3. PERSEVERANCE “Perseverance is part of the story of every successful company,” writes Case. “But third wave entrepreneurship will require even more of it.” Why? Because, linked to the point above, in the third wave, government will have a much bigger say in what your business is allowed to do, and government can be quite unpredictable and slow to move.

Case highlights the example of the genetics-testing company 23andMe. In 2014, 23andMe was prohibited by the FDA from selling its products, and immediately many observers assumed the company was dead. But less than a year later, the company was able to get a special exemption from the FDA and resume selling. Had the founders of 23andMe not persevered, the story would have turned out very differently. The same will be true of many third wave companies, says Case. Of course, there will still be the occasional “come-out-of-nowhere” phenomenon. But in the main, the next generation of entrepreneurs will need to be prepared for a long slog.
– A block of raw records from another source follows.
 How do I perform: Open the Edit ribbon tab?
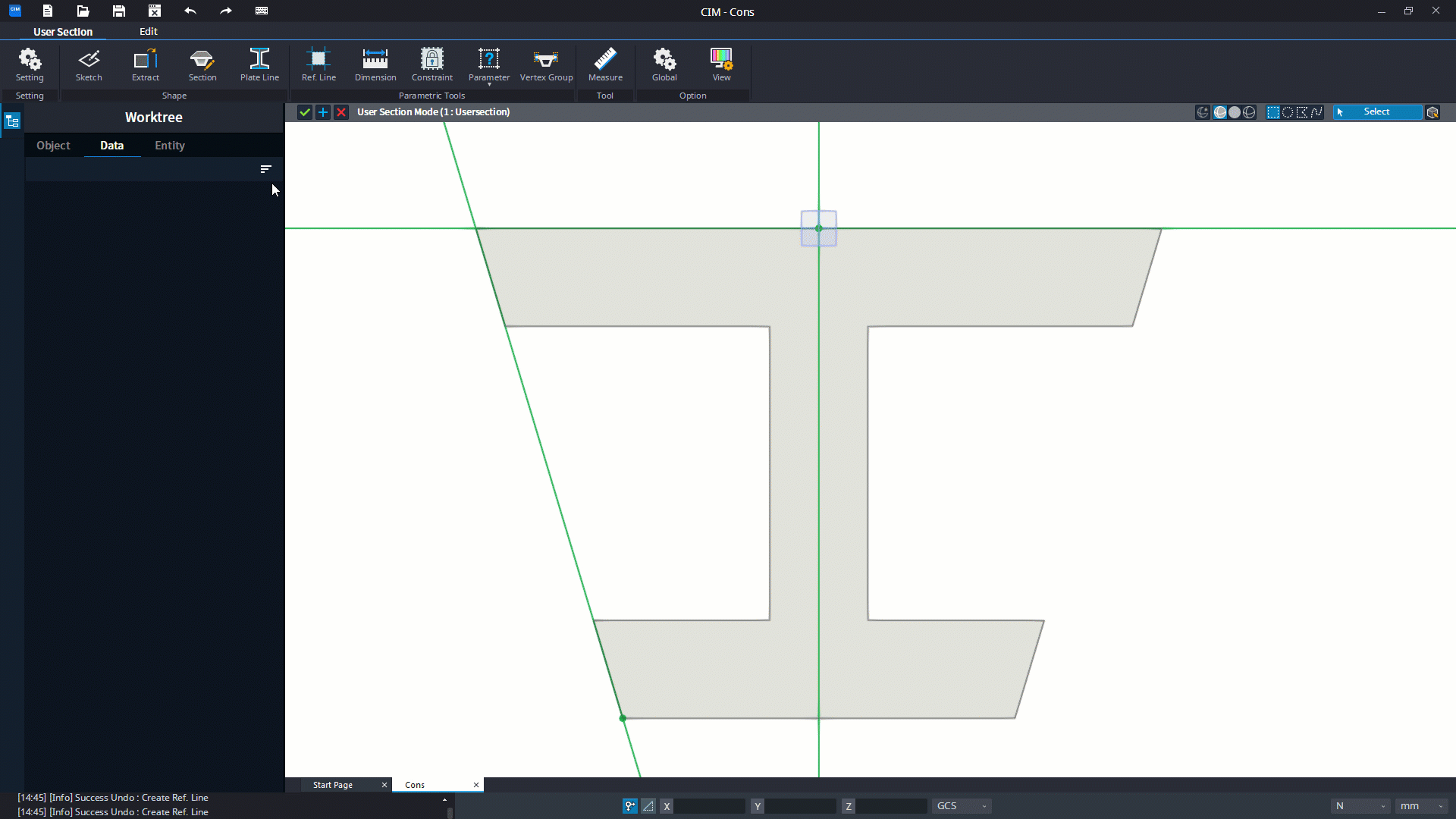tap(149, 31)
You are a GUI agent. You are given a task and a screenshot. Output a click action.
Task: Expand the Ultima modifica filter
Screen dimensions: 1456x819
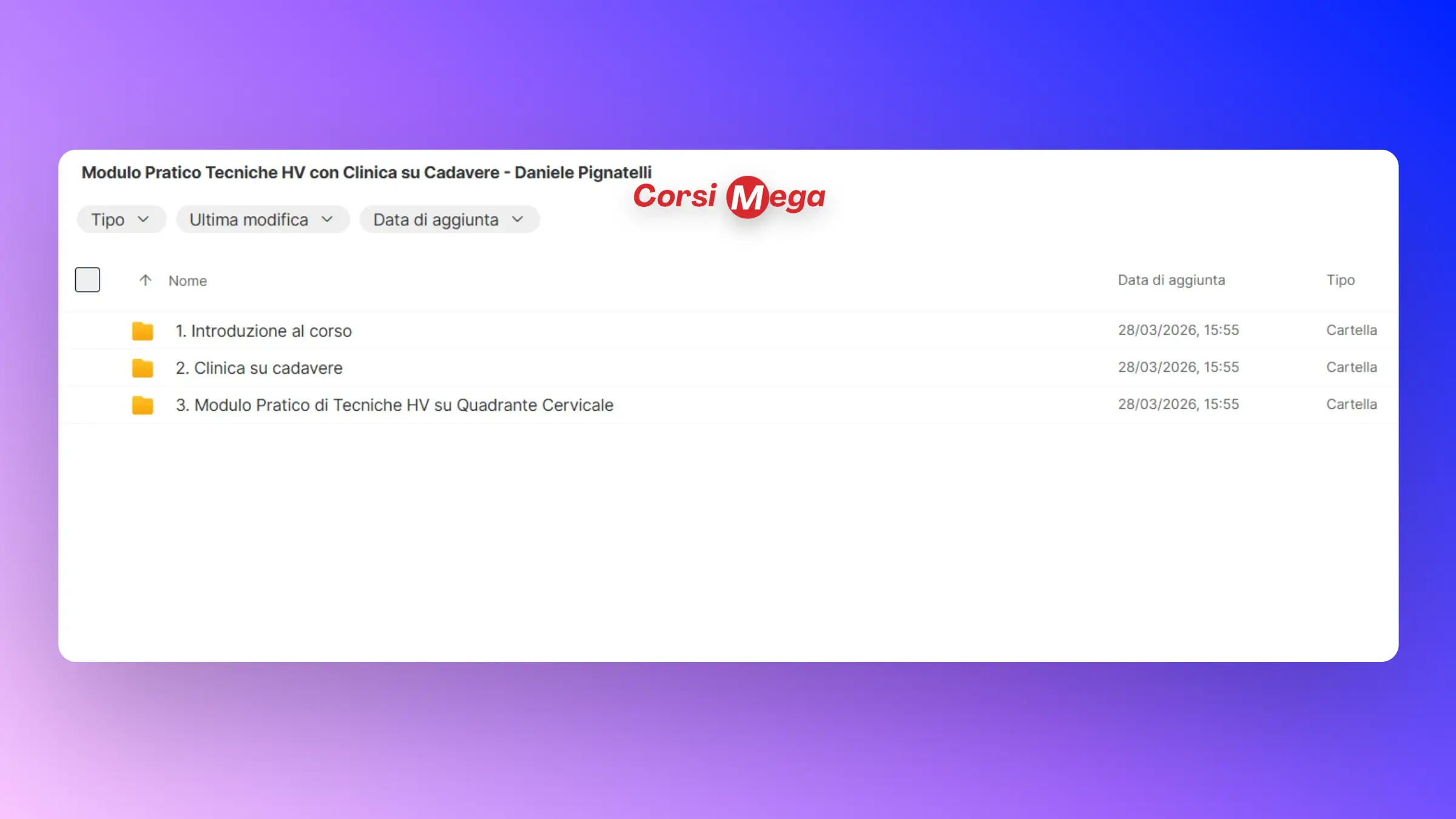tap(262, 220)
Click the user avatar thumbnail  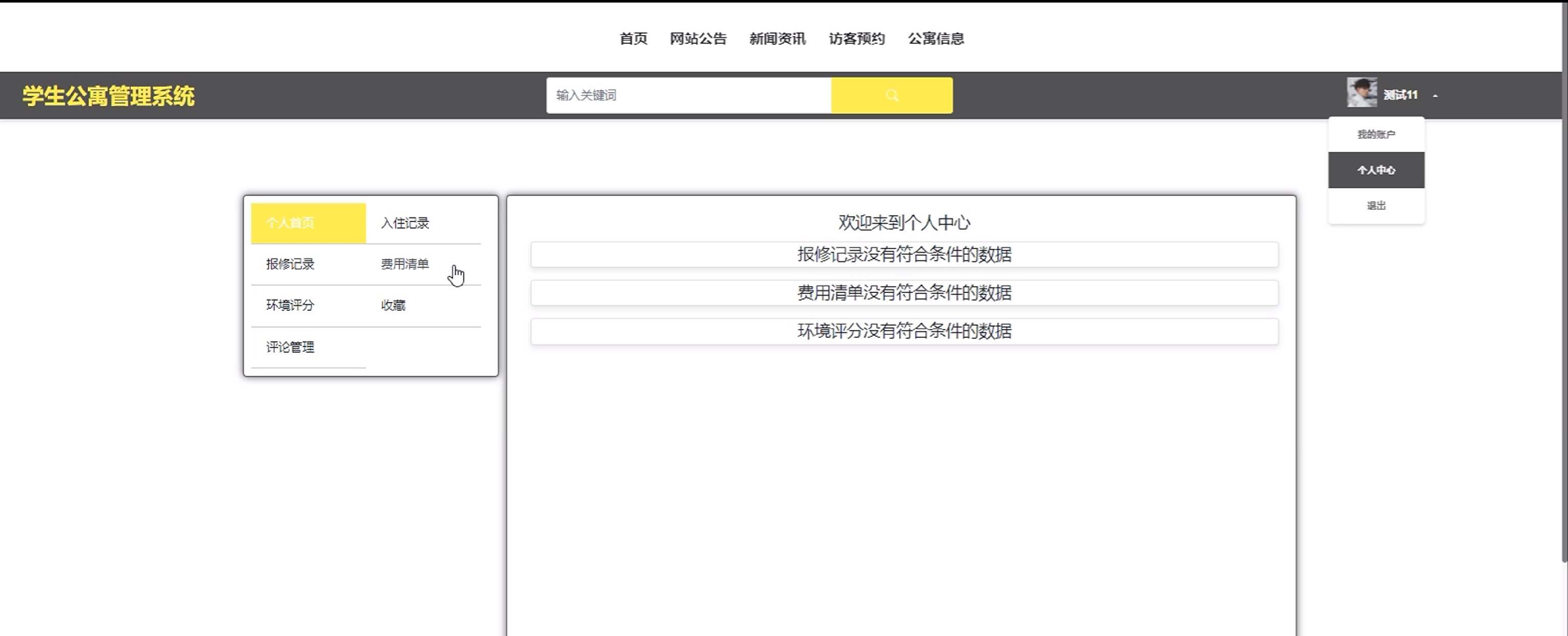pos(1361,93)
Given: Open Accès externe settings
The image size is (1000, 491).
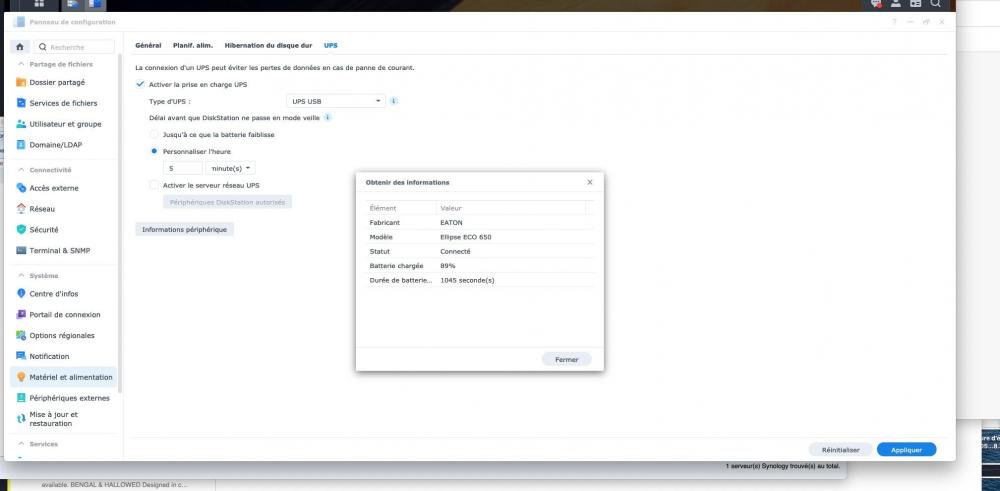Looking at the screenshot, I should tap(54, 188).

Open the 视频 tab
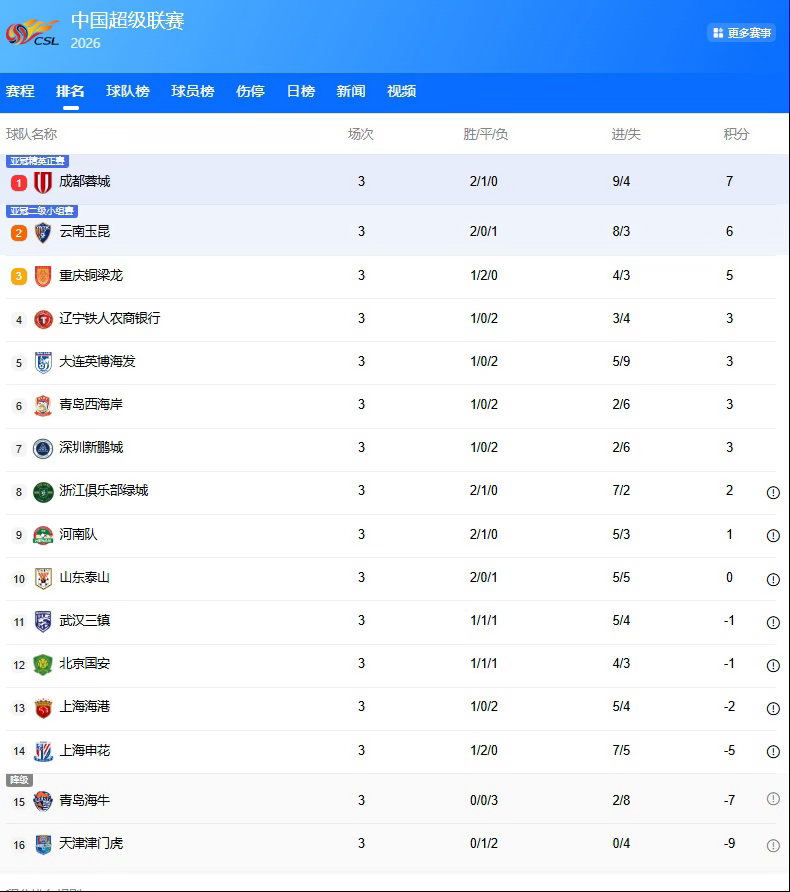(x=401, y=91)
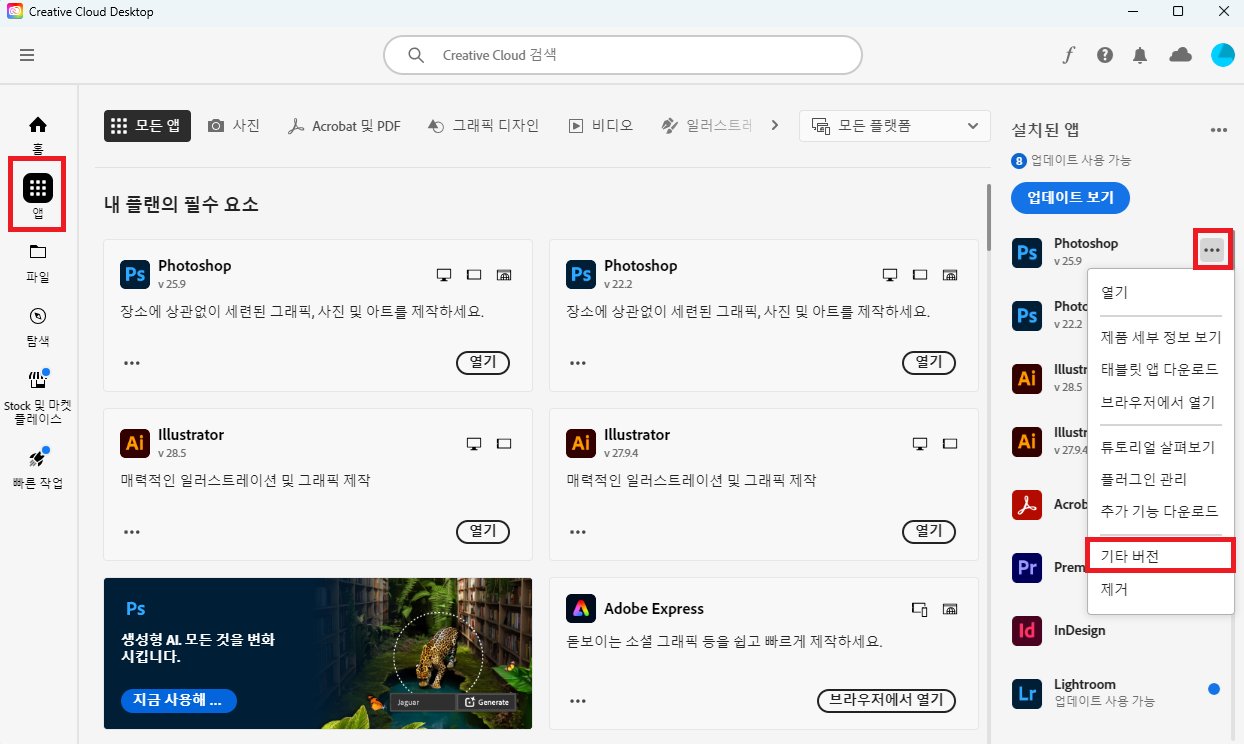The height and width of the screenshot is (744, 1244).
Task: Click the 업데이트 보기 button
Action: click(1070, 197)
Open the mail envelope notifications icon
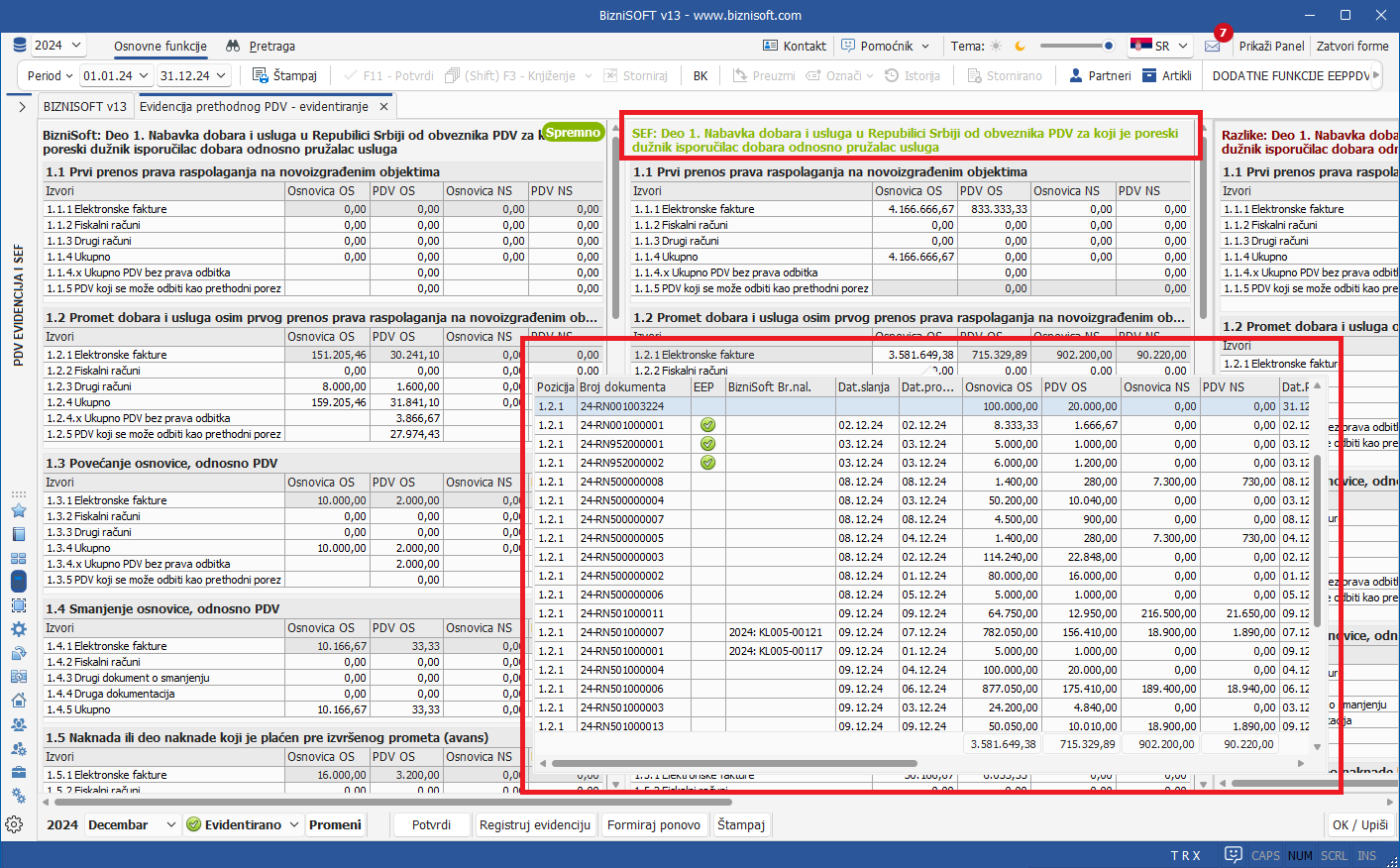 click(x=1212, y=47)
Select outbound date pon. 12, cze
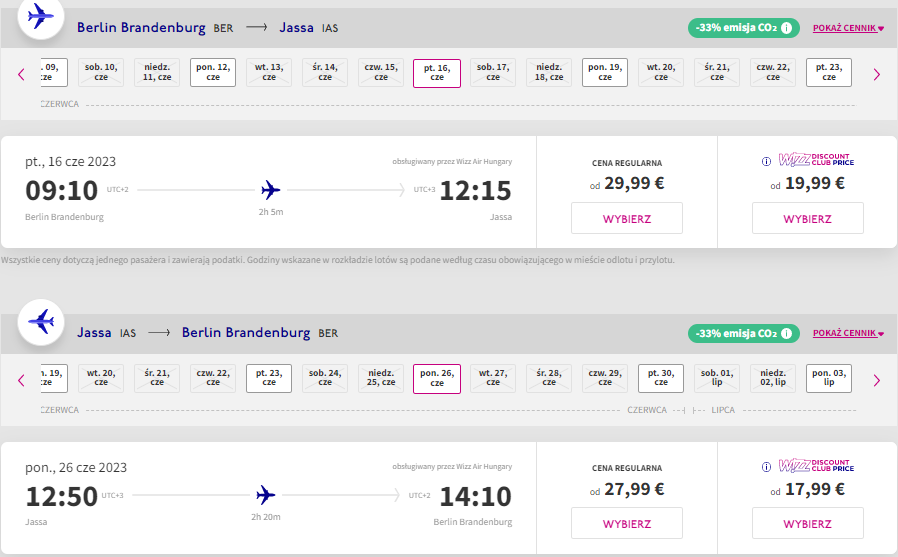The height and width of the screenshot is (557, 898). tap(213, 72)
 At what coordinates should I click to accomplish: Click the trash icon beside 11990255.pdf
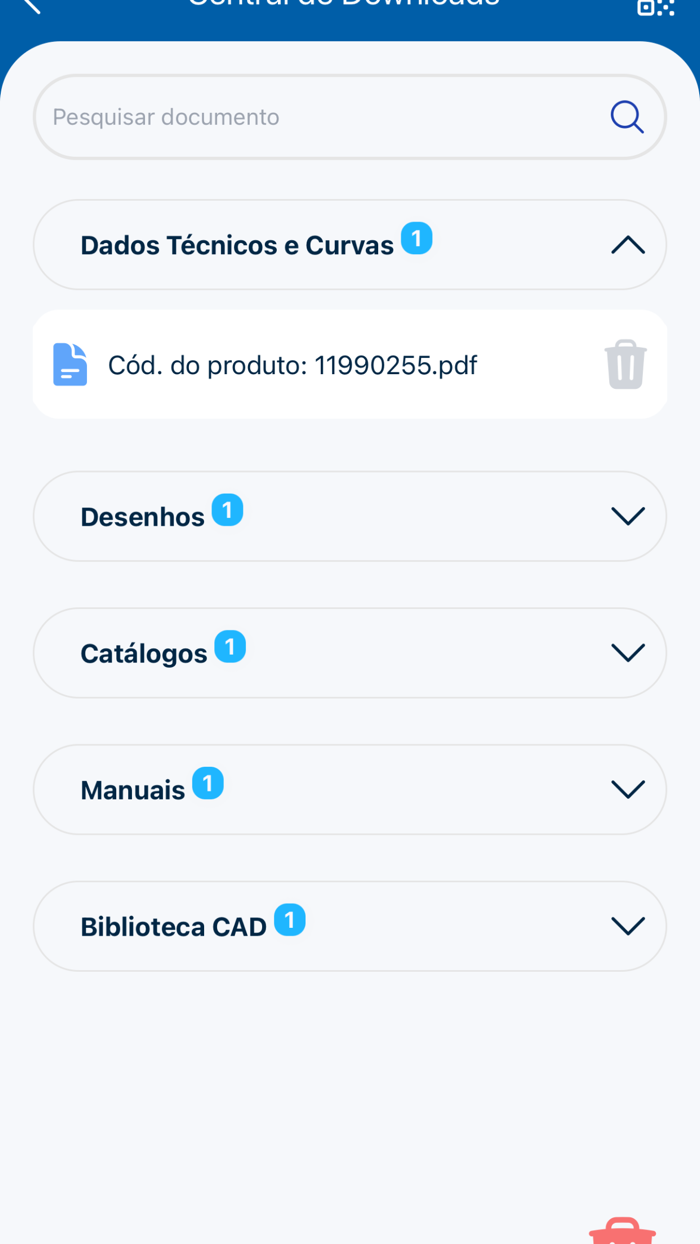tap(625, 364)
Ride The Wave When Steve Case was graduating from college in the early 1980s, and not yet sure what he was going to do for a living, he applied to a couple of business schools. This was mostly to hedge his bets, because Case was already leaning towards becoming an entrepreneur. The biz schools both asked for a personal statement, so he wrote: “I firmly believe that technological advances in communication are on the verge of significantly altering our way of life. Innovations in telecommunications (especially two-way cable systems) will result in our television sets becoming an information lifeline, newspaper, computer, school, referendum machine, and shopping catalog.” Case was pretty satisfied with himself when he submitted the essays, but to his shock and amazement, both schools rejected him.

It turns out that Steve Case gets to have the last laugh, because the trends he wrote about nearly four decades ago proved to be pretty accurate. Today, technological advances in communication aren’t “on the verge” of altering our way of life – they’ve already transformed it in profound ways, with much more to come as the third wave takes hold.

This is where the next generation of entrepreneurs comes in. Steve Case and his band of pioneers at AOL helped get America online, and brought the Internet into our homes and businesses. Now he says it’s up to the next generation to surf the third wave, and start harnessing the power of technology to improve virtually every aspect of our lives, from healthcare to transportation to education and beyond.